Flying is natural. This is messy.
The brothers arrive at the airstrip and search her out together. They look good, walking side by side, in uniform. Kara grins and comments; the temptation is irresistible. She gives them the tour, just for kicks.
Later, "…you'll be together for a while…" he murmurs in her ear. She frowns slightly, not understanding why that is important in this context, at this moment.
And then she comprehends. She has always had at least one Adama near. She has never been alone.
He grips her hand when the doctor finally says "Push, Lieutenant" and she is and she grits her teeth and it's too much and she can't –
There is a heartbeat of silence, and then a cry, and she grins because everything is ending and beginning again. She can hear him laughing.
After Zak dies, his father is the Adama that remains near. Despite the estrangement between father and son, Kara is sure Lee had something to do with it. He has always been the one to give her the unexpected gifts.

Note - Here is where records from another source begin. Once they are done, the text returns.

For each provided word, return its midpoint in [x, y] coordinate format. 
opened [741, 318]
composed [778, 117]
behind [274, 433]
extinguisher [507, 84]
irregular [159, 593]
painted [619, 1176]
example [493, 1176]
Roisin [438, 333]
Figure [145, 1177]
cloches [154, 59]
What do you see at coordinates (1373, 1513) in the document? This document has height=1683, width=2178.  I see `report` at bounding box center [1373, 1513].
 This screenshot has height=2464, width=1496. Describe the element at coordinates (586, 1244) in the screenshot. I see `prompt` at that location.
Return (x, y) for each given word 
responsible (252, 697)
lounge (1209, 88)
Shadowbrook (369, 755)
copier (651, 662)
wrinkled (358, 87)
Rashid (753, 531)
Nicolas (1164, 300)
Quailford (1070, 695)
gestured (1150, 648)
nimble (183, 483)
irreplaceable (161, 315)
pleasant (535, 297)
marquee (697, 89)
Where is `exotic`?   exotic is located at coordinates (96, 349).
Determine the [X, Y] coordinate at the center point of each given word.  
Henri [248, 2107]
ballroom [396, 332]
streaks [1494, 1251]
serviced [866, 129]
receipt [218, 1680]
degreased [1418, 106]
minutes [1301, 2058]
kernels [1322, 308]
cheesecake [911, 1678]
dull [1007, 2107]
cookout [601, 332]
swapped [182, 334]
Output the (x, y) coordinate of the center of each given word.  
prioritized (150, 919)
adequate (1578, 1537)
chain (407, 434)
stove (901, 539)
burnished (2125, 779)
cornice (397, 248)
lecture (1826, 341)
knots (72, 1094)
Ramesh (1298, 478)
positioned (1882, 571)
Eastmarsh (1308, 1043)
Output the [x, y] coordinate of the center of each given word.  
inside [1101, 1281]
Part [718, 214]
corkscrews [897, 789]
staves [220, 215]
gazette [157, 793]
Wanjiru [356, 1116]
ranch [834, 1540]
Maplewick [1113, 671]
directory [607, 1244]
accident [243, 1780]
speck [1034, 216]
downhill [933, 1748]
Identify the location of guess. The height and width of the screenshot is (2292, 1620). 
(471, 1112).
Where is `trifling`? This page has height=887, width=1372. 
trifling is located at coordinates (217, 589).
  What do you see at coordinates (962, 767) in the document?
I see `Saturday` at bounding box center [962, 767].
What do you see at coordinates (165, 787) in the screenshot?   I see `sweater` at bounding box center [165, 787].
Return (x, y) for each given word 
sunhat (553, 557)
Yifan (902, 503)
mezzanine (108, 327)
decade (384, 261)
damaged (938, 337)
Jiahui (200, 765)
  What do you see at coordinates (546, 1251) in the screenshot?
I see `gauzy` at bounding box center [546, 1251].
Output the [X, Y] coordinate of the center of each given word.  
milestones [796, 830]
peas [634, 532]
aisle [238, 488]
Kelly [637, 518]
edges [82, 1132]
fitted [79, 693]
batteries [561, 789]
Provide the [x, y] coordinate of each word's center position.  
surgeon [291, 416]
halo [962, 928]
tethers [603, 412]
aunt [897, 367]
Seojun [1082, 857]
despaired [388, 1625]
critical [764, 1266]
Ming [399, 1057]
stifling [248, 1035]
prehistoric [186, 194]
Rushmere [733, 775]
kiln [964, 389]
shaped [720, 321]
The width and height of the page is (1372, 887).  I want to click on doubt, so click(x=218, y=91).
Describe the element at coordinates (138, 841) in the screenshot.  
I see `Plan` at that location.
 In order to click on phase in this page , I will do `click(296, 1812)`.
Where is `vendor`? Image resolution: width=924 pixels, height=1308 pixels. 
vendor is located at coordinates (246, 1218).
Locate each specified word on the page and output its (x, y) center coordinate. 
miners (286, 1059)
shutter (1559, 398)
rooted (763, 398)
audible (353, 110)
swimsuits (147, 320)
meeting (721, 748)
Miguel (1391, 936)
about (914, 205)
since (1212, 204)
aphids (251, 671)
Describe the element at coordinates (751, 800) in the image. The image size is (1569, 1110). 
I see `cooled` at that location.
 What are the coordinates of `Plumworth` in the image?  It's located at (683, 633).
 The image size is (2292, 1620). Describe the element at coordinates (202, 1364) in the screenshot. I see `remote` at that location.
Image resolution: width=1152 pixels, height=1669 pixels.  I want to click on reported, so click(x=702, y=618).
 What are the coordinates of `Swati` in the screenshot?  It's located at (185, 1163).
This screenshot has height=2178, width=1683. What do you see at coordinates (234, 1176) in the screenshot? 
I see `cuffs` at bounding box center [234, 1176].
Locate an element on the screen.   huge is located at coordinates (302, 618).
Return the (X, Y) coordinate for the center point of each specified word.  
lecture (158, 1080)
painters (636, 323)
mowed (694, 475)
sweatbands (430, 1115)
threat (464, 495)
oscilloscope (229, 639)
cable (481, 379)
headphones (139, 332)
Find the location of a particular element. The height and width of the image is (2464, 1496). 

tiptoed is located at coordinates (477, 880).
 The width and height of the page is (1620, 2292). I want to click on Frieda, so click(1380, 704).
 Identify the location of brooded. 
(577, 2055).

The ones you don't know are coming and cannot anticipate needing until they're offered.
The Old Man holds his granddaughter for a moment, then places her carefully back in Kara's arms and kisses the new mama's forehead. Lee is sitting beside her on the bed, arm around her shoulders and grinning like an idiot, and Kara knows that when she falls asleep Apollo will walk their child all around pilot's quarters, showing her around.
She cradles her daughter close and breathes in the sweet baby smell. Lee has always been the one to give her the unexpected gifts.